(TASK GOAL):
Go through the records line by line from the top and repeat each one exactly, ending with the line that contains "Cursos (532, 1058)".

(DATA EXCERPTS):
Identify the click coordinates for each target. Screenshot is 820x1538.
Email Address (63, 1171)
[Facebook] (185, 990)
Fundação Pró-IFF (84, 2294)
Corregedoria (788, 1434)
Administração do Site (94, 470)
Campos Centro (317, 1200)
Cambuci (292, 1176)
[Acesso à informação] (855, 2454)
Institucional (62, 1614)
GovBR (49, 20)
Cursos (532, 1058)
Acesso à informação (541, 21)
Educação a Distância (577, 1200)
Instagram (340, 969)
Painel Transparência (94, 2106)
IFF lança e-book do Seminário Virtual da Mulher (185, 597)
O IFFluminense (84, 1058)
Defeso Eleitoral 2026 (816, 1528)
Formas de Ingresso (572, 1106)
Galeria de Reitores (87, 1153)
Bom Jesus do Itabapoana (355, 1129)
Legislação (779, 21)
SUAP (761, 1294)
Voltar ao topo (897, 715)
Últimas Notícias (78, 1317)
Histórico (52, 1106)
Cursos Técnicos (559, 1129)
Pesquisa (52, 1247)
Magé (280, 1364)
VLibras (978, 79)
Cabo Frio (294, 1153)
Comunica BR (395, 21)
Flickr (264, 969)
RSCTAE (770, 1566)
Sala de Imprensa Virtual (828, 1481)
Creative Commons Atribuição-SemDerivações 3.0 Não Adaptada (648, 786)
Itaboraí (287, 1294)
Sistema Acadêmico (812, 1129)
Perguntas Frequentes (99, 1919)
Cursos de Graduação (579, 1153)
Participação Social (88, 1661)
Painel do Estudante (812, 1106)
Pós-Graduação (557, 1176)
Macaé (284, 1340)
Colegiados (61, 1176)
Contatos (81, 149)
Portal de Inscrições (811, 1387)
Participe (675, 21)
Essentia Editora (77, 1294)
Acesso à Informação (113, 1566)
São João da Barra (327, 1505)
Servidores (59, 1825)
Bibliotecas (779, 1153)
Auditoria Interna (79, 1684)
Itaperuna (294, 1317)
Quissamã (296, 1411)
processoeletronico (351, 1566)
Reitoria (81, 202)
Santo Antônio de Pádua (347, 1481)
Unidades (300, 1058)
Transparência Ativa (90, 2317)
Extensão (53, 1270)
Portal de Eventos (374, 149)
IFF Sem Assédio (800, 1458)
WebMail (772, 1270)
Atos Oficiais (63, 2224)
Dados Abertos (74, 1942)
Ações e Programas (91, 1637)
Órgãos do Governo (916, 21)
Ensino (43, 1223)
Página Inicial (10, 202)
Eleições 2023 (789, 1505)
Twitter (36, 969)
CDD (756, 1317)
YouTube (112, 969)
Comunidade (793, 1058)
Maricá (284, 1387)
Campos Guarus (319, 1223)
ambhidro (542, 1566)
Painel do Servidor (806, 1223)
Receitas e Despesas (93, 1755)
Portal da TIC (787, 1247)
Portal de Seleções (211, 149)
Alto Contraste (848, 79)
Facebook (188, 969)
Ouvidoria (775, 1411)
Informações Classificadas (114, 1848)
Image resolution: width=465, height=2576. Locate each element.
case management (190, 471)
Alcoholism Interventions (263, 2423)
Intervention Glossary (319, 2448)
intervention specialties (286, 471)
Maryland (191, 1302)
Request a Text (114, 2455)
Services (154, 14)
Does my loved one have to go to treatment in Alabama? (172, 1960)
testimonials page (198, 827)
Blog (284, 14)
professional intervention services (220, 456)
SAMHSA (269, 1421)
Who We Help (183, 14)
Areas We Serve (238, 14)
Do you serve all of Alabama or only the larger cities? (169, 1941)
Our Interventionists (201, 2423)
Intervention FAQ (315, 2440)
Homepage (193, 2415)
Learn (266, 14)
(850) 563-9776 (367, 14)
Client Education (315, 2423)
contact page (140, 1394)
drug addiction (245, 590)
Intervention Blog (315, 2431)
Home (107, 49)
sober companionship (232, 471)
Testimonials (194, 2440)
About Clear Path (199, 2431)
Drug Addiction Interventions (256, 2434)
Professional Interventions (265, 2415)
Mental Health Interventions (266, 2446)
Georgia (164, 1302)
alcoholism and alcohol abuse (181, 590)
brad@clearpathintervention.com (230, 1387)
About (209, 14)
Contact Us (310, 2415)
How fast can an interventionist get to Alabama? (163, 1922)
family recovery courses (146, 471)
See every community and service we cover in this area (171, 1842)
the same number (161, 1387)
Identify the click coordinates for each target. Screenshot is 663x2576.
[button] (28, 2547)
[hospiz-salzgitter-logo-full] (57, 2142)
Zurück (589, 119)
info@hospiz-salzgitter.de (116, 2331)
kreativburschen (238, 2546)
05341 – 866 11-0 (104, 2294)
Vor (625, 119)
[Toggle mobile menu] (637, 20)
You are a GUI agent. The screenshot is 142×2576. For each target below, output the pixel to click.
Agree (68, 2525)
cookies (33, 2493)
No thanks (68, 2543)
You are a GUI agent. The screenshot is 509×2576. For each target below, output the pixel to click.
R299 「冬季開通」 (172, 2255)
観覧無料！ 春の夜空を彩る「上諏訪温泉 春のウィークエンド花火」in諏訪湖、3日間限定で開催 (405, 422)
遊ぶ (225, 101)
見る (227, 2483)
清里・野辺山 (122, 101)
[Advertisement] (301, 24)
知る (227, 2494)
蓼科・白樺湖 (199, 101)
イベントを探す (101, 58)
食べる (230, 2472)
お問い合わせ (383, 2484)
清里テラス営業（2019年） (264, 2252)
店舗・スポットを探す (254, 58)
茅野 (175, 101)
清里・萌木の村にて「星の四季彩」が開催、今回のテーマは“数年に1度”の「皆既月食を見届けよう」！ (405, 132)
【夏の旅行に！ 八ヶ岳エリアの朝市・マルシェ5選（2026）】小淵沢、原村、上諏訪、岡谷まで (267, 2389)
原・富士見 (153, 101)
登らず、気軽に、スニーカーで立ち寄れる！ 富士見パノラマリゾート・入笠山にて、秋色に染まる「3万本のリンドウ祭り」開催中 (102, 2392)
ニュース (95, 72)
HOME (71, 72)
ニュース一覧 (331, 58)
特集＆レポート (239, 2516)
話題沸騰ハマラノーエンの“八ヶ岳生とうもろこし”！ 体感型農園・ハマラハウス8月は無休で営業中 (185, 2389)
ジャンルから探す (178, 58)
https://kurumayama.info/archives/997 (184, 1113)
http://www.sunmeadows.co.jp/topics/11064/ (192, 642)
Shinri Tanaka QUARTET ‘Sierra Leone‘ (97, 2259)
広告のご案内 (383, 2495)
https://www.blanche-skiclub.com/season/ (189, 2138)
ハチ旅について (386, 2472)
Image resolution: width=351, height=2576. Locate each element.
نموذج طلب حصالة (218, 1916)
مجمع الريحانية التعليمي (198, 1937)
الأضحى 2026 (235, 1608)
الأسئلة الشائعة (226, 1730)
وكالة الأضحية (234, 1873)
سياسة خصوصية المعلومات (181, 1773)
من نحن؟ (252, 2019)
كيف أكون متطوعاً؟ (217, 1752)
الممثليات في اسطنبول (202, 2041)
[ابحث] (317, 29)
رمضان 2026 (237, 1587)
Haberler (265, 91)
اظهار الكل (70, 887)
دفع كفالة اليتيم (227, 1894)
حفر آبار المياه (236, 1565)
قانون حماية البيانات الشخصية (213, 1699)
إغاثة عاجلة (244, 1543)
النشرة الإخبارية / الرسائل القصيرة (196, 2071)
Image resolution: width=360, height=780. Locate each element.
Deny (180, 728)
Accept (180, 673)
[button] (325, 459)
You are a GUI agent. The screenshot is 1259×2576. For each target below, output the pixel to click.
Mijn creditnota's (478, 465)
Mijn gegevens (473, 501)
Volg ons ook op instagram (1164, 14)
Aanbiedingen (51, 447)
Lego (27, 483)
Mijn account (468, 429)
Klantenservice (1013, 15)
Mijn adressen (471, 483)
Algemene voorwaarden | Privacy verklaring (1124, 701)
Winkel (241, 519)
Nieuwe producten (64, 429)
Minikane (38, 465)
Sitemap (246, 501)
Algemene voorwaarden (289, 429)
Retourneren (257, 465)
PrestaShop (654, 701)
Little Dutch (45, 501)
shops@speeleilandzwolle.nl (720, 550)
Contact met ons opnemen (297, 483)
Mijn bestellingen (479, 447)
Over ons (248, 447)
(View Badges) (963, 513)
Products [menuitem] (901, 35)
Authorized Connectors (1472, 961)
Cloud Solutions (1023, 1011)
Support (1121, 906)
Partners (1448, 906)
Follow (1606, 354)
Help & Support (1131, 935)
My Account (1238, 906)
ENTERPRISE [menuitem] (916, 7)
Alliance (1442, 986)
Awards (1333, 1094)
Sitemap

(TASK ANSWER):
Identify the click coordinates for each target. Screenshot is 820x1538.
Email Address (63, 1171)
[Facebook] (185, 990)
Fundação Pró-IFF (84, 2294)
Corregedoria (788, 1434)
Administração do Site (94, 470)
Campos Centro (317, 1200)
Cambuci (292, 1176)
[Acesso à informação] (855, 2454)
Institucional (62, 1614)
GovBR (49, 20)
Cursos (532, 1058)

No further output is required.